第1回宝生会定期公演

本日は宝生能楽堂にて「宝生会定期公演」に出演して参りました。

昨年までの「月浪能」と「五雲会」という形式を1日にまとめて、午前と午後の2部制で行う新しい公演形態です。

午前と午後合わせて4番の能と2番の狂言の番組が演じられます。

私が内弟子の頃には1日4番の能が出る催しもあり、楽屋では内弟子仲間たちと久しぶりにその頃の話をしました。

思えば私は昨年末の最後の「五雲会」の留の能「土蜘」でツレの頼光を勤めたのです。

そして今日は新しい「定期公演」での最初の役である「藤栄」の後見を勤めさせていただきました。

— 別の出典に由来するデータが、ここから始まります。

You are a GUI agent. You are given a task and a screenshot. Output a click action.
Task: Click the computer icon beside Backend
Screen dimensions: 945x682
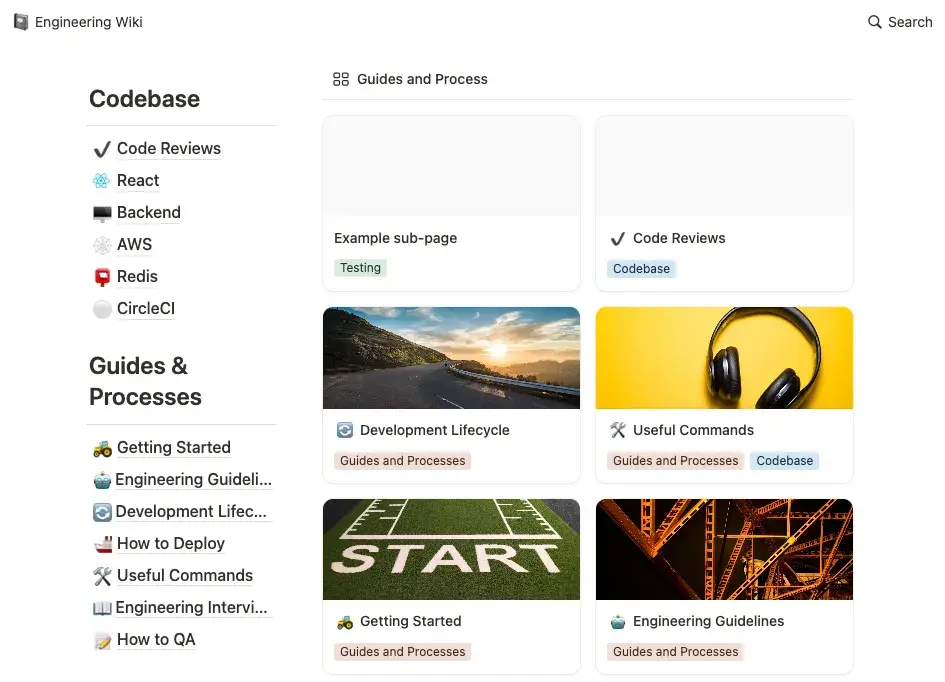pos(101,213)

公演形式は色々と変わって行きますが、気持ちは変わらず、一回一回の舞台をより良いものにする事を第一に精進して参りたいと思います。

希望の6人

先日の特別会の翁に関しては書くことが本当にたくさんあります。

特別会終演後には能楽堂近くの居酒屋「たかの家」にて、京大宝生OB会を中心とした後席がありました。

そこに昨春入ったばかりの一回生が3人参加して、初めてOB会の方々と顔合わせをしたのです。

コロナ禍でこのブログの更新が滞っている間に、実は京大宝生会は存亡の危機と思われるまでに部員が減りました。

昨春の新歓では正に最後の希望をかけて、京大近辺にいるOBOGが総出で様々な新歓活動を行ったのです。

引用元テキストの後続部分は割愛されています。